▶ _Reading passage_
FTC: Root problem with Get Away Grey is that it doesn't work

Dietary supplement manufacturers agree to touch up their claims

The promoters of "Get Away Grey" and "Go Away Gray" have agreed, despite their disagreement over how to spell "grey" to stop claiming their products can prevent or reverse grey hair. A third company has refused to settle.

Under settlements with the FTC, GetAwayGrey, LLC and Rise-N-Shine, LLC, the sellers of “Go Away Gray,” are barred from making grey hair elimination claims unless they have reliable scientific evidence to support them.

The FTC also filed a complaint against COORGA Nutraceuticals Corporation, which markets a line of products called “Grey Defence.”

“These companies claimed their supplements could treat gray hair at its roots,” said Jessica Rich, Director of the FTC’s Bureau of Consumer Protection. “In fact, their root problem was a lack of evidence for their claims.”

▶ _To do_
a) Condense the paragraph of the FTC article that begins "Under settlements with the FTC" into one shorter sentence that keeps its main facts.
b) Quote everything in the FTC article from "Dietary supplement manufacturers" down to "to support them.".
The lines that come after the FTC article are separate material and unrelated to it.

▶ _Information provided_
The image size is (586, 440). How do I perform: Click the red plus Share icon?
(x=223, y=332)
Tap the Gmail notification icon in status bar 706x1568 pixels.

▶ _Expected answers_
a) Under FTC settlements, GetAwayGrey, LLC and Rise-N-Shine, LLC, which sells "Go Away Gray," may not claim to eliminate grey hair without reliable scientific evidence.

b)
Dietary supplement manufacturers agree to touch up their claims

The promoters of "Get Away Grey" and "Go Away Gray" have agreed, despite their disagreement over how to spell "grey" to stop claiming their products can prevent or reverse grey hair. A third company has refused to settle.

Under settlements with the FTC, GetAwayGrey, LLC and Rise-N-Shine, LLC, the sellers of “Go Away Gray,” are barred from making grey hair elimination claims unless they have reliable scientific evidence to support them.